The Ironton-Russell Bridge has had its share of problems. It closes in winter when the temperature drops below a certain point. Falcons nest on its structure, so it is closed to pedestrians in hatching season. My son refuses to cross it because at one time it ranked a 2 on a scale of 100 for adequacy. The last I checked, it has since been upgraded to a 7.

The old bridge is a relic of a former era of engineering and materials science. Some younger bridges of its time have been rehabilitated and are still in use. The Ben Williamson Memorial Bridge, a few miles upstream at Ashland KY, is one example. But the Ironton-Russell Bridge was too far gone to rehab. At a certain point, you have to buy a new car. You can keep the old one running, but you're just waiting for a catastrophic failure, and you can't have that with a bridge.

But there's a petition effort to keep the old bridge open as a pedestrian crossing that would continue to link downtown Ironton OH with downtown Russell KY. As with any such effort nowadays, there's also a Facebook page.

If the contract to build the new bridge is similar to others that I have covered, the builder probably is responsible for demolishing the old bridge, and he gets to sell the scrap metal. Any effort to save the old bridge would have to work around this.

We probably all know several old bridges that people have wanted to save. They can't all be preserved, and it's probably not safe to do so. A lot of those old bridges would be a personal injury or accidental death lawsuit waiting to happen.

Don't ask me whether this bridge should be saved. I would like to see it kept alive, but don't ask me to decide whether it would be worth the cost and trouble.
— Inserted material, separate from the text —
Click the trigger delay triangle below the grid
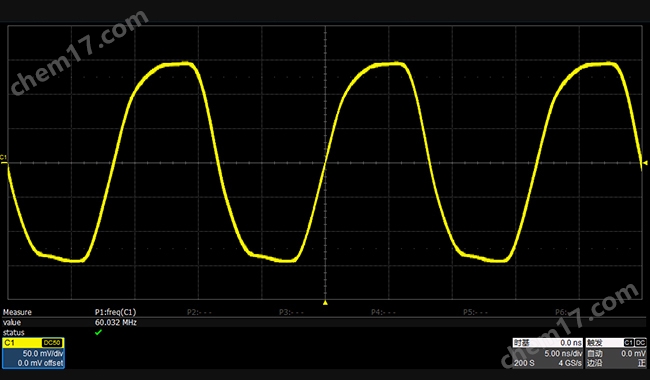click(x=325, y=303)
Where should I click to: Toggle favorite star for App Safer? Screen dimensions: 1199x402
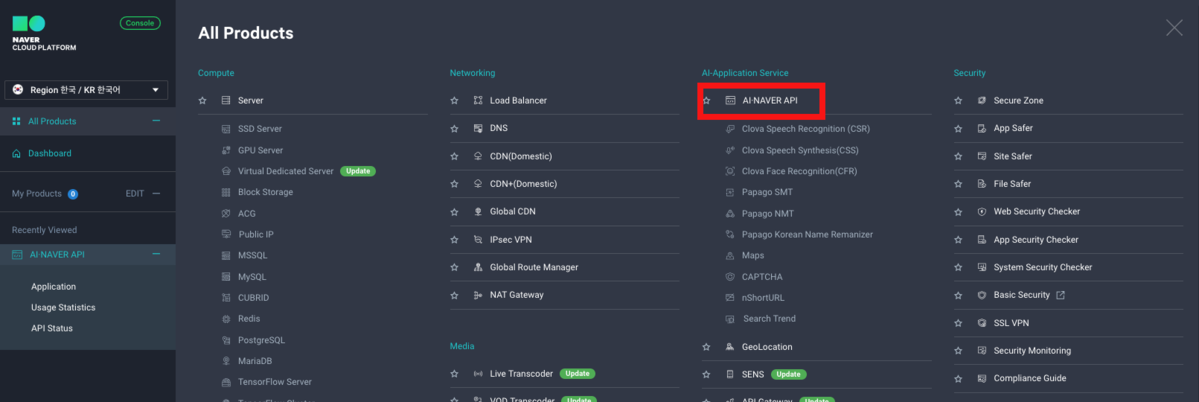click(x=958, y=128)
Surely someone in the Ironton or Russell communities is working on a plan to preserve the legacy of this bridge.

That assumes people like their old bridge. When Huntington received a new bridge in 1994, a few people wanted to preserve the old one for historical reasons. But most people were tired of the old bridge and the problems it caused, and they were glad to see it go.

Which reminds me of a tragic but comic story about the demolition of that old bridge, but that has to wait for another day.